# Nvidia without binary blob driver?



## h3z (Mar 24, 2013)

What would be the best way to set up a Nvidia card, if you didn't want to use the blob driver? Could you expect very good 2D acceleration? I'm sure it depends on the card model. I am mainly referring to cards that work with the latest Nvidia driver. I've tried the nv driver, and it took forever to run E16. Not to mention that the card ran hotter.


----------



## pkubaj (Mar 24, 2013)

Well, for NVidia cards you can use NVidia proprietary driver (which is the only reasonable option), the nv driver (deprecated and not developed) and vesa (which sucks).


----------



## kpa (Mar 24, 2013)

NVidia hasn't released the programming details of their newer cards.
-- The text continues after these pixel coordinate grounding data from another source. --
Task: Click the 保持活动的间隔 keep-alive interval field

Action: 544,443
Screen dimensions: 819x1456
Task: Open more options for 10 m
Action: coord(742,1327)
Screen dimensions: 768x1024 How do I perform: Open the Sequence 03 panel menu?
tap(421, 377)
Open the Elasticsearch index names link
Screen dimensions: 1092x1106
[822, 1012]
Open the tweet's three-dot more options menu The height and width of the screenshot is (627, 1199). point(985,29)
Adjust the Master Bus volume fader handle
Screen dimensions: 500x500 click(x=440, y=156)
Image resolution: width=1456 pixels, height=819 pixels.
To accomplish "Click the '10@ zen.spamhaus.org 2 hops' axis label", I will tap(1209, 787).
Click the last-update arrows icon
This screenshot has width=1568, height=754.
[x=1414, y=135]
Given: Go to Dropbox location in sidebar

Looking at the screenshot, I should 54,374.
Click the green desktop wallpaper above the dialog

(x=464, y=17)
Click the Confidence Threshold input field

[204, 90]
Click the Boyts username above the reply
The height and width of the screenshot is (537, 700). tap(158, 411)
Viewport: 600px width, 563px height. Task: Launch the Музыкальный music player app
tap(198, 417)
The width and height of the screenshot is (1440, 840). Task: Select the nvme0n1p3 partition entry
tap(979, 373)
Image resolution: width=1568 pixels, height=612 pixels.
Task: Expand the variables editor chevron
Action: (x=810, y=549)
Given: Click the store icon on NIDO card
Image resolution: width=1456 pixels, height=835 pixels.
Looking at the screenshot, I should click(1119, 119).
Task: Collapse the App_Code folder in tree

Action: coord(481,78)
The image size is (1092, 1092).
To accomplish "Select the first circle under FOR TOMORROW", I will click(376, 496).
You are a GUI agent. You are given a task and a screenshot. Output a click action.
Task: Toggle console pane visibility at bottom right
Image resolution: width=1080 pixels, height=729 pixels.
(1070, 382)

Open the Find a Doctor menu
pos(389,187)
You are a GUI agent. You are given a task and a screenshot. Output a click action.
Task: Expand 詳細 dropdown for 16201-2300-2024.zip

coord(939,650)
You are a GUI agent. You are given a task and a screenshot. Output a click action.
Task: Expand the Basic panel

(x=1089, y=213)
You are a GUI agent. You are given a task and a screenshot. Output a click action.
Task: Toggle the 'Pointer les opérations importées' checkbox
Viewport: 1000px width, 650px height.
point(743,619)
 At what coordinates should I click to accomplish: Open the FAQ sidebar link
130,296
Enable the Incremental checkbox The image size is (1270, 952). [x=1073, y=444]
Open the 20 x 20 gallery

NVidia thinks that the details are their "trade secrets" and guard them aggressively effectively hampering efforts to improve the quality of X11 drivers for their GPUs.


----------



## h3z (Mar 24, 2013)

Kind of seems like if you want okay 2D acceleration, you should use ATI or Intel. Well, unless you have an old Kyro or something. If you want to use open drivers that is. Not that there is anything wrong with the blob driver. Seems like it performs better than Linux does using the proprietary driver on the same card.


----------